Pertanyaan kemudian muncul, apakah hasil tersebut mengantarkan Thomas Frank menuju pintu keluar Tottenham?
Atau sebaliknya, Thomas Frank diberi kepercayaan hingga akhir musim di tengah penderitaan saat ini?
"Saya tidak melihat alasan mengapa tidak," kata Thomas Frank yang optimis dipertahankan.
"Saya rasa cukup jelas bahwa jika tidak ada yang meluangkan waktu, tidak ada yang bisa membalikkan keadaan ini. ini bukan solusi cepat," sambungnya.

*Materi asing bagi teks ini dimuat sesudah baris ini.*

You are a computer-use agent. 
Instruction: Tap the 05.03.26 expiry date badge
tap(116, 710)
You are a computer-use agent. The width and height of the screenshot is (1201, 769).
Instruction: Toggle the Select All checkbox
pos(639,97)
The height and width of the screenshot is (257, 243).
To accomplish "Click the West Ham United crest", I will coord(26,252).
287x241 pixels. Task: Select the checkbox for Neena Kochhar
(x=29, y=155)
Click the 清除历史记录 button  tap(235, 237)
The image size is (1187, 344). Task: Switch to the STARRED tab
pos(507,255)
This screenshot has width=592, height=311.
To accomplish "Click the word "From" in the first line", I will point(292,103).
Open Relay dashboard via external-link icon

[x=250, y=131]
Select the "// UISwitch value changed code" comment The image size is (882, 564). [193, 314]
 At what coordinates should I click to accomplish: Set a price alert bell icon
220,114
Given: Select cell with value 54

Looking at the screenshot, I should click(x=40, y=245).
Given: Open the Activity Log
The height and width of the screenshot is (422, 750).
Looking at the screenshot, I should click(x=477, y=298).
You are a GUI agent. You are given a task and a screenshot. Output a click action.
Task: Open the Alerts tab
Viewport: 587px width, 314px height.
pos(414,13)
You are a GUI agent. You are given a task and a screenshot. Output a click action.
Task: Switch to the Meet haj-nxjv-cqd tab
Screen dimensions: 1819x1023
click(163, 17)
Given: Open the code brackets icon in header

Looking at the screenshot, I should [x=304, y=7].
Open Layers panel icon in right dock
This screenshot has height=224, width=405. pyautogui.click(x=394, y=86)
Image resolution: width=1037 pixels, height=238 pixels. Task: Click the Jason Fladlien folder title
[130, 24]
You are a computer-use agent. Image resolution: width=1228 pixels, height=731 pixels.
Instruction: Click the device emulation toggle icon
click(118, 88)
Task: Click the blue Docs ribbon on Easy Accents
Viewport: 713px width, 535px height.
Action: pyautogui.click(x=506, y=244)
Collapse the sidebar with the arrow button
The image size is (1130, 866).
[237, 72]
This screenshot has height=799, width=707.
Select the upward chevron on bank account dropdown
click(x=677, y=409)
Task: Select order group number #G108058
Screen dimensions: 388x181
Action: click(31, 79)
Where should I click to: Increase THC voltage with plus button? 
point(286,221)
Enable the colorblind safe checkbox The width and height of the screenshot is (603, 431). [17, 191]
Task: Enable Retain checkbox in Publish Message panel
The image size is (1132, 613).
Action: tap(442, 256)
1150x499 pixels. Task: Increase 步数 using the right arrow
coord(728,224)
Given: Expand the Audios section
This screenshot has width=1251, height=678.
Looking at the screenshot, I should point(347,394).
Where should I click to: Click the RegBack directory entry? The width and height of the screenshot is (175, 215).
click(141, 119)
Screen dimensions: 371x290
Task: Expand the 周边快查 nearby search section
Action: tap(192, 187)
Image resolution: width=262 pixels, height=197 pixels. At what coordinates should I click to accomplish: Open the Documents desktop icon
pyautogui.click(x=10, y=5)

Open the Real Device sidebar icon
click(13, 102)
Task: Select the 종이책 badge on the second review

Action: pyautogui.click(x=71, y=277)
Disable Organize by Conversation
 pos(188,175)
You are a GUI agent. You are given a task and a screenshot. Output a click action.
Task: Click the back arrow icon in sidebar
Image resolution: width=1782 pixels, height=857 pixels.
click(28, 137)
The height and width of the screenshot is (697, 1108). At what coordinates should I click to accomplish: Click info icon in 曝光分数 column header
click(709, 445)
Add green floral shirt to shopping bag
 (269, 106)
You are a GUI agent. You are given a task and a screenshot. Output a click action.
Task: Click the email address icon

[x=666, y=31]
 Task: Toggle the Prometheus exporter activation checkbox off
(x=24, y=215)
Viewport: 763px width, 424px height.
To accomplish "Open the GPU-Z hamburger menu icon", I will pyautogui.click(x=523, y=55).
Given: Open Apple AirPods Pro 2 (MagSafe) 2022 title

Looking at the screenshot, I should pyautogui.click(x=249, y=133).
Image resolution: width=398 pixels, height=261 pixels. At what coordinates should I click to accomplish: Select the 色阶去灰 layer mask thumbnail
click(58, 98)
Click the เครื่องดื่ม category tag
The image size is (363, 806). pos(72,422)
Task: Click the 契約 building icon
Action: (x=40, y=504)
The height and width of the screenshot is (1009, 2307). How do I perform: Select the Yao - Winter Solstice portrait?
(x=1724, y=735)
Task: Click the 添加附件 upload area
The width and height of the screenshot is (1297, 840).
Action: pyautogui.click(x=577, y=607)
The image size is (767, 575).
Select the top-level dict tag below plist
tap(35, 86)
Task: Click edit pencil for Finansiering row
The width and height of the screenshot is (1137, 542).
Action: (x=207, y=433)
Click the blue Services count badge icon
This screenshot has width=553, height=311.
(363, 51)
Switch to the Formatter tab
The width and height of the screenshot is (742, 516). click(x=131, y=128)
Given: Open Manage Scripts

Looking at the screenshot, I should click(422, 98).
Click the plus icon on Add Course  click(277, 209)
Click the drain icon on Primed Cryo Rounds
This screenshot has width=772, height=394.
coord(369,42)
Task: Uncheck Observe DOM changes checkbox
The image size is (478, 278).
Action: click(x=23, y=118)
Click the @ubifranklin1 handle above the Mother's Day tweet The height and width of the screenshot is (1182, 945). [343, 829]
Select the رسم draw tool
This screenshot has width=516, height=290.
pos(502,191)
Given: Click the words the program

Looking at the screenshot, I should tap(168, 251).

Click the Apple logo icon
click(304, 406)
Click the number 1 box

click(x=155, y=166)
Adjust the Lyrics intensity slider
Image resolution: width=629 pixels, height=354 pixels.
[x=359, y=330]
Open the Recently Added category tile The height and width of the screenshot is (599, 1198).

Thomas Frank sempat membangun pondasi kukuh di awal musim dari lini pertahanan yang ia miliki sehingga mampu menciptakan hasil-hasil impresif ketika melakoni laga-laga tandang.
Tottanham dinilai siap untuk bersaing.
Tapi, tiga bulan kemudian, Spurs hanya mampu memperlihatkan pertandingan yang terkoordinir dengan baik saat melawan Copenhagen, Brentford, dan Slavia Praha.
Selain laga itu, rencana serangan Tottenham nihil.
Spurs hanya bermain dengan mengandalkan umpan silang. Mereka telah kebobolan 16 gol dalam 5 laga terakhir. Ironi.
Melanjutkan artikel tersebut, setidaknya ada dua alasan mengapa Thomas Frank mungkin diberikan waktu untuk melanjutkan pekerjaannya.
Alasan pertama soal identitas tim yang dia tanamkan demi menuju masa depan yang lebih jelas.
Namun yang kedua adalah keengganan mengakui kegagalan, bahwa penunjukkan Thomas Frank sebagai pelatih Tottenham adalah pilihan yang salah.
Direksi klub hanya menunggu, berharap tim dapat berubah dan melaju di jalan yang benar di sisa pertandingan musim ini.
Tapi dengan kurun waktu 6 bulan tidak da yang tidak mungkin untuk Tottenham bisa tampil lebih buruk.